Plaintiff argues this court is not a proper forum because "it is n[ot] in Placer County." Pl.'s Mot. 7. However, fundamental rules of contract interpretation preclude plaintiff's reading of the contract. First, "where language is ambiguous the court should construe the language against the drafter of the contract." Hunt. Wesson Foods, Inc. v. Supreme Oil Co., 817 F.2d 75, 78 (9th Cir. 1987). It is undisputed that plaintiff drafted the forum selection clause. Thus, to the extent the forum selection clause is ambiguous, it must be construed against plaintiff. Next, courts "presum[e] that every provision was intended to accomplish some purpose, and that none are deemed superfluous." Chaly-Garcia v. United States, 508 F.3d 1201, 1204 (9th Cir. 2007) (alteration in original) (quoting Harris v. Epoch Grp., L.C., 357 F.3d 822, 825 (8th Cir. 2004)). There is no federal court physically located in Placer County. Thus, requiring venue to be physically located in Placer County would render the reference to federal courts a nullity; this agreement should be rejected, particularly given that plaintiff drafted the contract.

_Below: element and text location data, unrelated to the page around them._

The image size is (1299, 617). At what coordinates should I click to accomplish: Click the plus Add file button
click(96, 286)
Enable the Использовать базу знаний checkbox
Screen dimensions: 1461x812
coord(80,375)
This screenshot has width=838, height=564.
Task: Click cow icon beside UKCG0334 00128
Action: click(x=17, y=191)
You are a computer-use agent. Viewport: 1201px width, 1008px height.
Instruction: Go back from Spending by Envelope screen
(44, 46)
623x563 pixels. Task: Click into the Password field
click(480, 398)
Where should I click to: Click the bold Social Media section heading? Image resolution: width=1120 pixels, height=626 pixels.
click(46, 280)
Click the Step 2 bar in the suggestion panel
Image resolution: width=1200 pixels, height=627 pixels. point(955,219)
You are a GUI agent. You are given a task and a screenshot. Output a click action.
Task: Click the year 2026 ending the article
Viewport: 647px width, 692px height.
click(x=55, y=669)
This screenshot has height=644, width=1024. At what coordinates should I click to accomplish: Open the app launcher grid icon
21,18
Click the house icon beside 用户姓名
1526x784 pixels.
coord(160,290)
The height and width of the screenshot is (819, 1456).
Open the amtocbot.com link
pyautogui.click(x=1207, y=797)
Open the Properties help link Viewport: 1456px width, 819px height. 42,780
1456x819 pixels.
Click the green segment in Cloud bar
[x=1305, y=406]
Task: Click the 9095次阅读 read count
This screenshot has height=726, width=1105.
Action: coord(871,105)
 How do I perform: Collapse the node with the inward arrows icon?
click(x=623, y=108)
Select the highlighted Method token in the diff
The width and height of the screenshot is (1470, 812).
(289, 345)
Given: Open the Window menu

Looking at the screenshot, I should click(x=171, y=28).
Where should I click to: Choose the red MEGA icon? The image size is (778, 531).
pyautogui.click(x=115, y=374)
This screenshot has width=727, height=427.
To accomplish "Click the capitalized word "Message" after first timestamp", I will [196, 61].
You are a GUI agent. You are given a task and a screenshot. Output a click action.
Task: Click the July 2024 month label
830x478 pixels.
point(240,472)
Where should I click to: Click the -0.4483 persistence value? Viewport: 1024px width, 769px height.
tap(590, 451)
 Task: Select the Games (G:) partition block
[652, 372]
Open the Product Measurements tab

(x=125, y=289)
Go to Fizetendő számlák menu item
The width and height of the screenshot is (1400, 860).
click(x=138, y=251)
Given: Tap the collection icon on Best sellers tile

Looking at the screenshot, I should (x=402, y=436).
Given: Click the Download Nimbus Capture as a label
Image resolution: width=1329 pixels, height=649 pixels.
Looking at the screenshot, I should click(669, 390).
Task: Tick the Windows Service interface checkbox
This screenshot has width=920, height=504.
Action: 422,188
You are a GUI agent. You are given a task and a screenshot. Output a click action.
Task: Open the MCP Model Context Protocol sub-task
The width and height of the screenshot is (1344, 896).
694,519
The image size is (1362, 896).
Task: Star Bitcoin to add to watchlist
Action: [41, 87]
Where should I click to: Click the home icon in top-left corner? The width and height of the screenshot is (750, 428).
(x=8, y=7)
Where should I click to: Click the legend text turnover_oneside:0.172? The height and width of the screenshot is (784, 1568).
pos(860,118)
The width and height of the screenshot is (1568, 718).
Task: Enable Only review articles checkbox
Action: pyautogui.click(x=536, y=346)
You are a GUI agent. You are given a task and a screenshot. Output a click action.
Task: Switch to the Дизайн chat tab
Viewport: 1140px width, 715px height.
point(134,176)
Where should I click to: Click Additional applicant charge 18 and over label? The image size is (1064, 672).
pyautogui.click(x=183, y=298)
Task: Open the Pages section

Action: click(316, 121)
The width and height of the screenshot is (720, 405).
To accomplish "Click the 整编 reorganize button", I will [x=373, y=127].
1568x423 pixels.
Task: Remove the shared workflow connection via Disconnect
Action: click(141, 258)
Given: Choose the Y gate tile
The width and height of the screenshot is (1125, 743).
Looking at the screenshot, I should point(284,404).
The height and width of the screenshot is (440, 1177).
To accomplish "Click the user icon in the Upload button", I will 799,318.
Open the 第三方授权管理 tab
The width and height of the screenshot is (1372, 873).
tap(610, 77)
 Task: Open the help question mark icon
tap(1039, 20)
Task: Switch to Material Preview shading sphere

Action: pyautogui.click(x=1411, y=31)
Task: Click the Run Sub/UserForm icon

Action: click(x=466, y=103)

Because the forum selection clause contemplates proper venue in a federal court, the court finds "[t]he manifest intent of the clause was to favor either state or federal jurisdiction so long as its location covered [the named c]ounty." Project Dev. Grp,. Inc. v. Sonoma Cty. Junior Coll. Dist., No. C 07-02987 WHA, 2007 WL 2518034, at *2 (N.D. Cal. Aug. 31, 2007) (addressing a virtually identical forum selection clause and reaching the same conclusion). Because the Eastern District of California comprises the entirety of Placer County, see E.D. Cal. L.R. 120(d), this court is a proper venue under the terms of the parties' forum selection clause, see Project Dev. Group, 2007 WL 2518034, at *2. The question remains whether the contract constitutes a waiver of defendant's right to remove the action once it has been filed in state court, as plaintiff argues.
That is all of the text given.